Il est plaisant de voir que de plus en plus de médecins jouent le jeu et frappe à la porte avant de savoir s’ils sont admis « exceptionnellement » dans ce lieu ou leur présence n’est pas indispensable au bon fonctionnement de cette initiative hospitalière, une première ! Autre exemple, ces médiateurs en santé ont droit à une prise en charge psychologique de soutien, car c’est pas le tout de vouloir soutenir les autres, mais ils ont le choix de leur spécialiste, y compris privé, en dehors de cet hôpital ou ils exercent bien sûr. L’idée de neutralité a été pensée face au pouvoir médical puisque hiérarchiquement le médiateur dépend directement du directeur de la qualité de l’hôpital, membre du CA. Concept indispensable pour neutraliser toute lutte ou rivalité d’Egos subalternes, que le médiateur pourra alors paisiblement prendre en compte, comme un frein potentiel générateur de conflits.
Il faut saluer d’un grand bravo l’initiative de ces malades du cancer qui ont permis grâce à leur ténacité d’arriver à résoudre des conflits pour mettre en place un terrain de conseil et de neutralité face au pouvoir des soignants. C’est une vraie réussite politique sur le fond.
La médiation de bon aloi
En Janvier 2001, Bernard Kouchner signait le premier Plan National d’Education pour la Santé. Les principes de ce plan consistent surtout à promouvoir l’importance de l’éducation thérapeutique. Il s’agit d’une version essentiellement consacrée aux soignants les incitant à mieux s’investir dans ce domaine grâce à quelques moyens. Il est précisé toutefois qu’une place doit être accordée aux « associations d’usagers », concernant les formations en éducation thérapeutique. Il s’agit d’un premier cadrage de l’INPES (Institut national de prévention et d’éducation pour la santé) et du CFES (Comité français d’éducation pour la santé) : « Néanmoins l’ensemble des acteurs souffre d’un manque de légitimité (non reconnaissance des compétences), d’un manque de stabilité (course aux financements) et d’un manque de cohérence (compétition entre les structures) ».
En mars 2002, Bernard Kouchner signait le « grandiose » rapport rédigé par Mme Brigitte Sandrin Berthon : « Education pour la santé, éducation thérapeutique : quelles formations en France ? Etats des lieux et recommandations ». Ce rapport brillant de 4 pages est une « commande » de l’OMS qui ne pouvait exiger moins face au retard français en la matière. Mais le must est que le mot « malade » n’apparaît pas une seule fois ; une prouesse absolue en matière d’éducation thérapeutique…

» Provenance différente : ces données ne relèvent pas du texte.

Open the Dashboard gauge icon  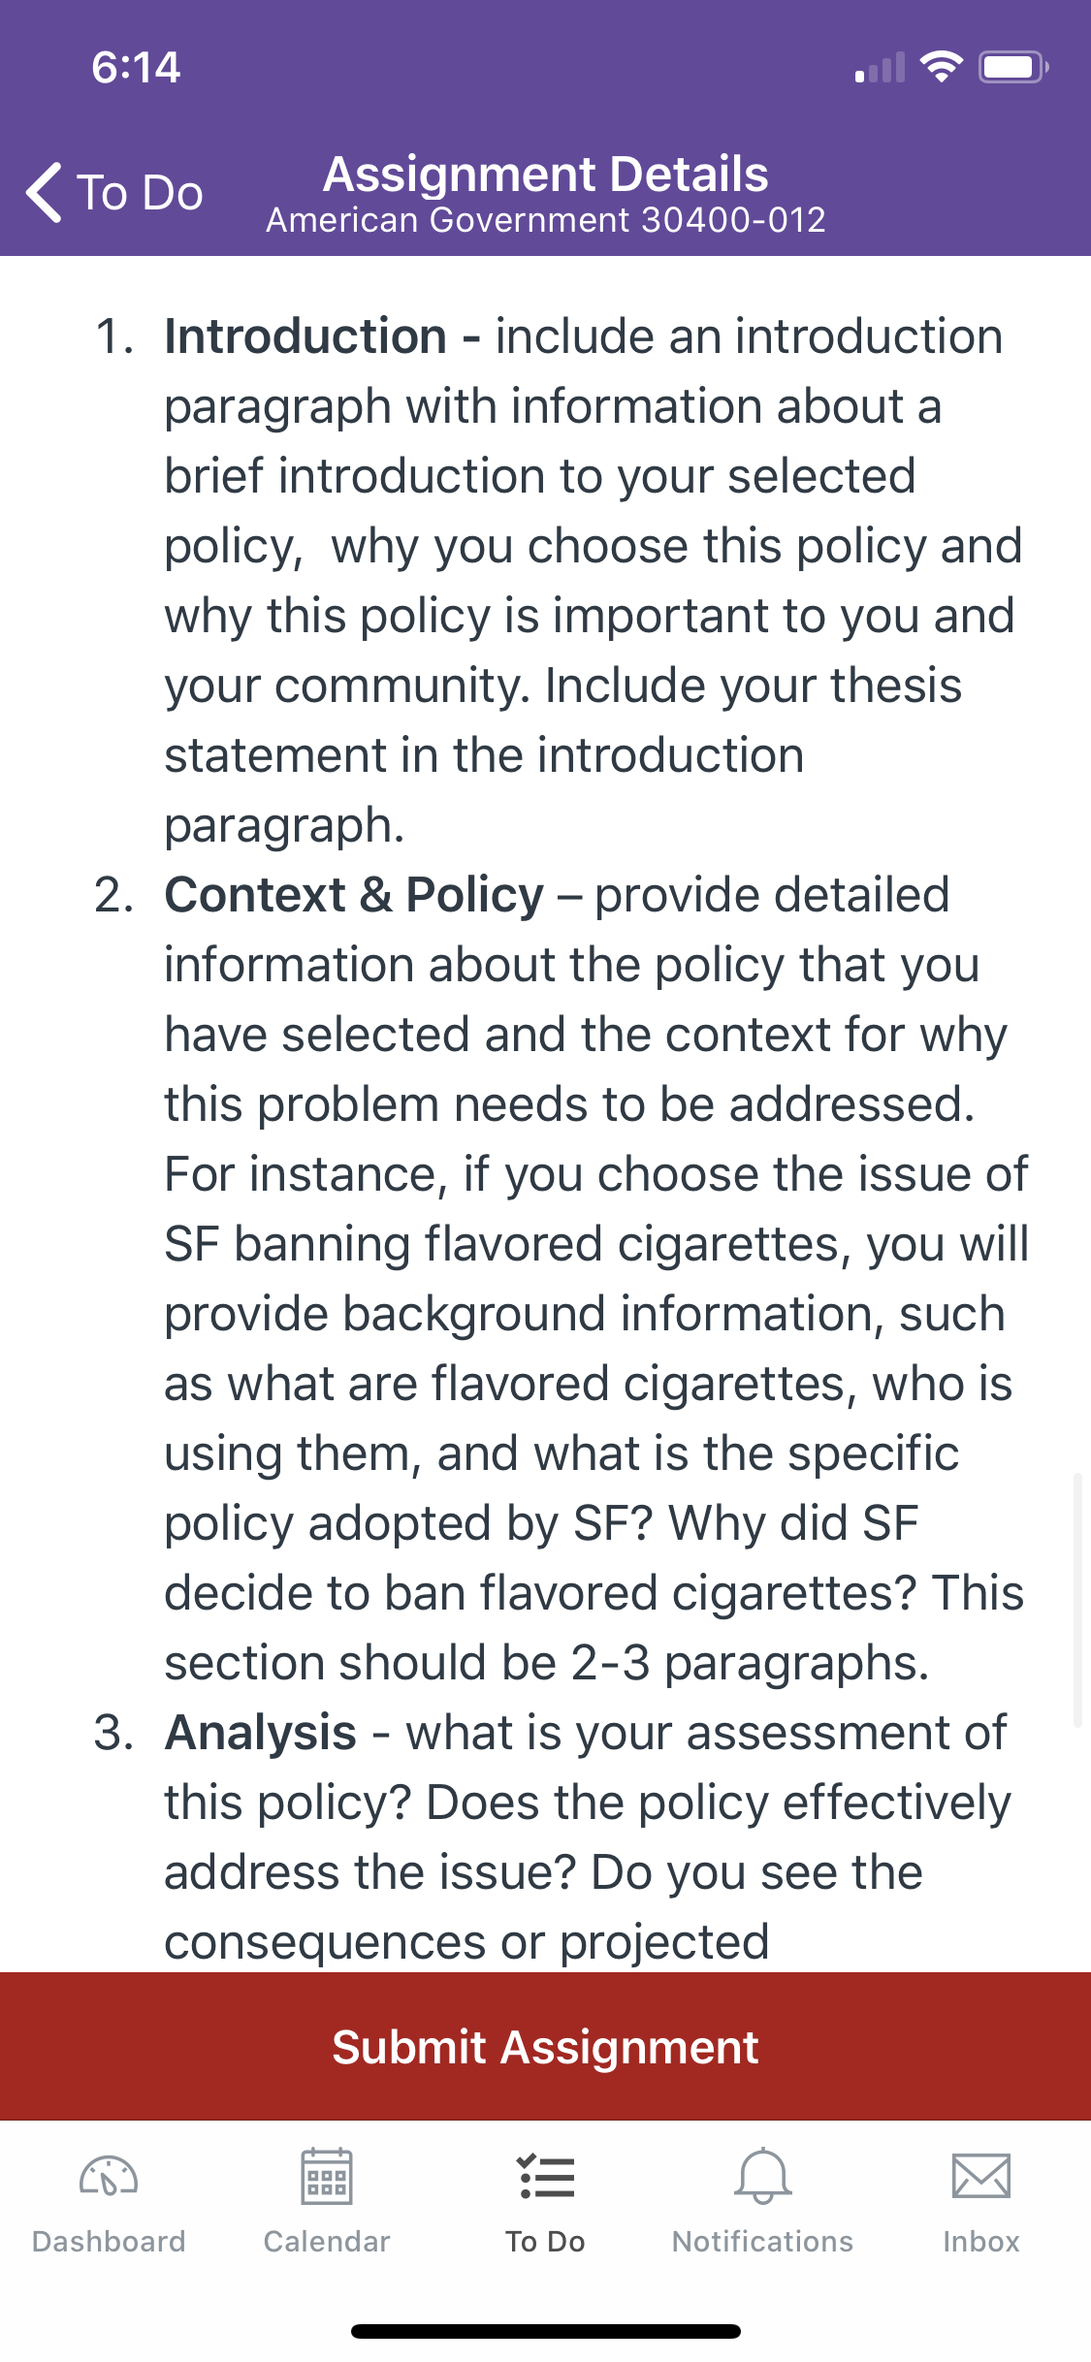109,2178
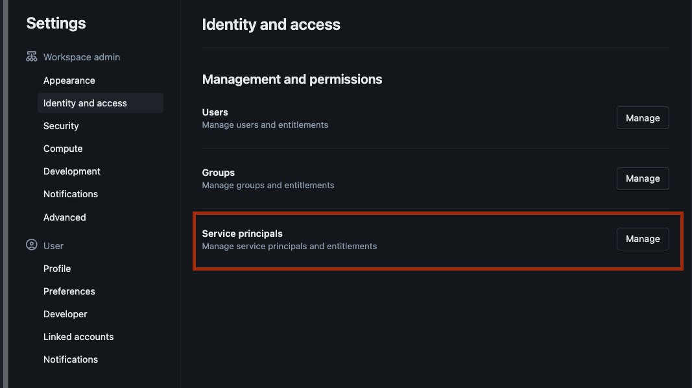The width and height of the screenshot is (692, 388).
Task: Open the Security settings page
Action: 61,126
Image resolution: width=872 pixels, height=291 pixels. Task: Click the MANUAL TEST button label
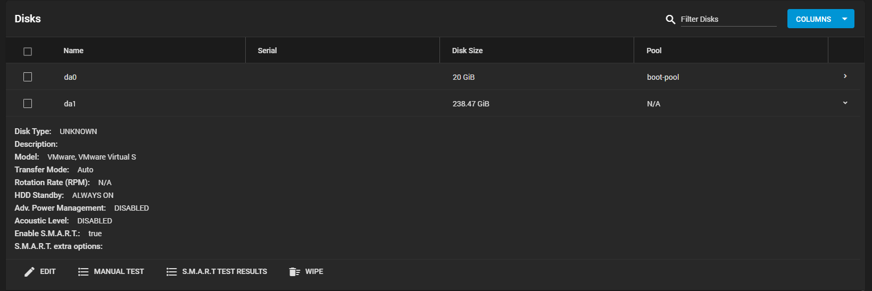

Le 15 juin 2007, sortait le texte de référence, la nouvelle circulaire de la DGS et la DHOS qui définit les missions des établissements de santé en matière « d’éducation thérapeutique et de prévention dans le champ de la sexualité chez les personnes vivant avec le virus de l’immunodéficience humaine VIH ». Il s’agit du premier texte définissant clairement les missions, les enjeux et les modalités d’intervention de l’éducation thérapeutique dans le domaine du VIH. De plus ce texte est accompagné de dotations financières sur des lignes de crédits spécifiques.